# A couple from New Year's Eve Storm 8"



## cvalcik (Dec 19, 2007)

From Clifton Park, NY


----------



## grandview (Oct 9, 2005)

Looks like the same 2-4 inch snow we were suppose to get and and ended up with a foot on New Years Eve.


----------



## cvalcik (Dec 19, 2007)

yea, thought it would be a quick easy day. Instead it was 12 hours of plowing and too tired to party in the new year.


----------



## snow tender (Nov 30, 2008)

Same here 3 to 6 was more like 8 to 10


----------



## JTBitter (Oct 7, 2003)

Where in CP are these taken?
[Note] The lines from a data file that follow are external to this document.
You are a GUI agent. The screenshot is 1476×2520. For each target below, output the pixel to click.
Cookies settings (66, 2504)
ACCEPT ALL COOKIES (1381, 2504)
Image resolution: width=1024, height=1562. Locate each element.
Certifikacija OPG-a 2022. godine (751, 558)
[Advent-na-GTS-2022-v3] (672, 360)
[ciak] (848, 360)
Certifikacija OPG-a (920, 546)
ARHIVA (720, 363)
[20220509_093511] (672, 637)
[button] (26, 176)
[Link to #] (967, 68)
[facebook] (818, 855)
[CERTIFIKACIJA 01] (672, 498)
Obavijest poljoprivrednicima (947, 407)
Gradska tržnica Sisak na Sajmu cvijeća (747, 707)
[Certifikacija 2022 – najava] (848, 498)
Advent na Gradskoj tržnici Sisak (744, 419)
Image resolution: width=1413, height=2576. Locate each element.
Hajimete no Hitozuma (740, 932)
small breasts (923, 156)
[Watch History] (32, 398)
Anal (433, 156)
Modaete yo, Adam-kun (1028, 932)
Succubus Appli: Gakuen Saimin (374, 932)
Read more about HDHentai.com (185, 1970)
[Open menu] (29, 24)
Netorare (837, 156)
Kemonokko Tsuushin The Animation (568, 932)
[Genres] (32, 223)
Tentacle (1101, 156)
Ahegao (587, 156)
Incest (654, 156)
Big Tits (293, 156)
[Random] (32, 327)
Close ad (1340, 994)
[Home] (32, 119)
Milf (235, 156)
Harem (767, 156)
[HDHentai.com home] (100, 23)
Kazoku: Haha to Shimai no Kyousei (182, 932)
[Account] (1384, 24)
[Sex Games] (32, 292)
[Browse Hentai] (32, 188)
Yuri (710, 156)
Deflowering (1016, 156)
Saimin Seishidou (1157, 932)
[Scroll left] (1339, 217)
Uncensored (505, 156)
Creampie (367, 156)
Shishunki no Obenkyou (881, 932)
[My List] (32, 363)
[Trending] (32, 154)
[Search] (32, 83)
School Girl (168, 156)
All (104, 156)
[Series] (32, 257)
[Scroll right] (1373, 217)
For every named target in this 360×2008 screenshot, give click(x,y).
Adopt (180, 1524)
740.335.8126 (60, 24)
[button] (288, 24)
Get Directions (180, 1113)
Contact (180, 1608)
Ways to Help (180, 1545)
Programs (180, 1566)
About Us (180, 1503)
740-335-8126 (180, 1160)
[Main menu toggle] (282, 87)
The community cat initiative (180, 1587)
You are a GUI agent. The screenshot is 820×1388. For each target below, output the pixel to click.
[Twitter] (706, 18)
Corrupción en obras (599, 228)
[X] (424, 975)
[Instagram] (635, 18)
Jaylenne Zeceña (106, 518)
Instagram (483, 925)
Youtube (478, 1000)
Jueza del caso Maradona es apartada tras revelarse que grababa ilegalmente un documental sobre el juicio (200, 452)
I live there as well...off Waite Rd, near the tracks.


----------



## fordpsd (Aug 23, 2008)

Got some nice pics there, i was also out for 12 hours that day


----------



## LawnProLandscapes (Nov 15, 2007)

nice pics, and that was a fun storm  cvalcik go to the groups page and join the new york group.


----------



## rawdog (Feb 20, 2007)

JTBitter;704613 said:


> Where in CP are these taken? I live there as well...off Waite Rd, near the tracks.


looks like down towards scotia on freemans bridge road by all-seasons? atleast thats what the stwearts looks like.


----------



## Supper Grassy (May 31, 2007)

Awsome pics 
Nice pic of the salt truck


----------